Update the material by replacing every "screenshot" with "screen capture", leaving everything else unchanged, and return it without the pictures.

■ ■ ■ ■ ■

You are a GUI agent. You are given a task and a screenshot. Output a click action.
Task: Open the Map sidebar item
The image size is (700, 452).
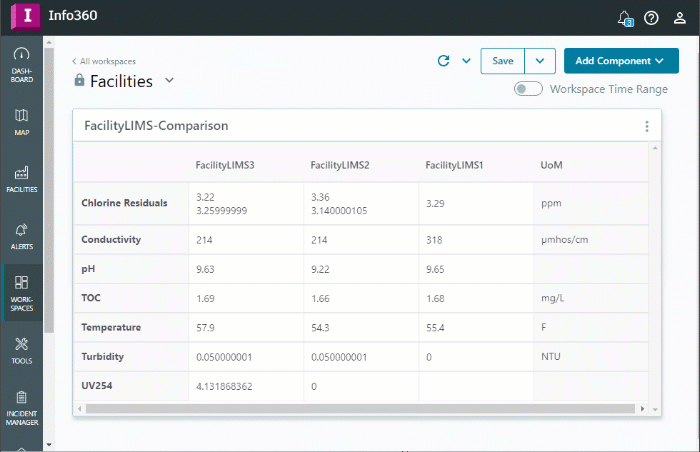[22, 122]
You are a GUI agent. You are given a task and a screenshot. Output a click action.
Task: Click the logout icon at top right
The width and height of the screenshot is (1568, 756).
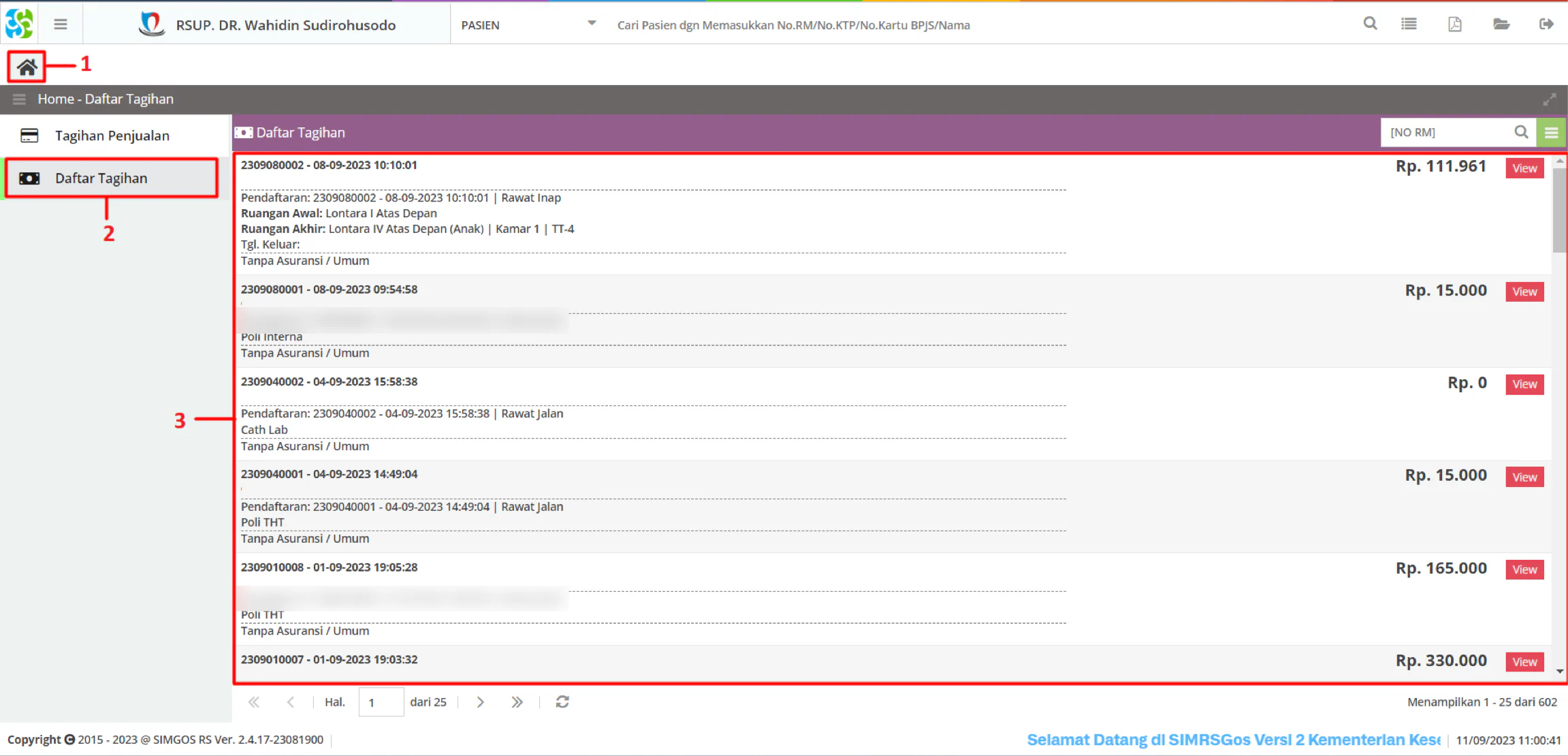click(1546, 24)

■ ■ ■ ■ ■

▸ **Task output**:
You are a GUI agent. You are given a task and a screen capture. Output a click action.
Task: Open the Map sidebar item
The image size is (700, 452).
[22, 122]
You are a GUI agent. You are given a task and a screen capture. Output a click action.
Task: Click the logout icon at top right
The width and height of the screen capture is (1568, 756).
click(1546, 24)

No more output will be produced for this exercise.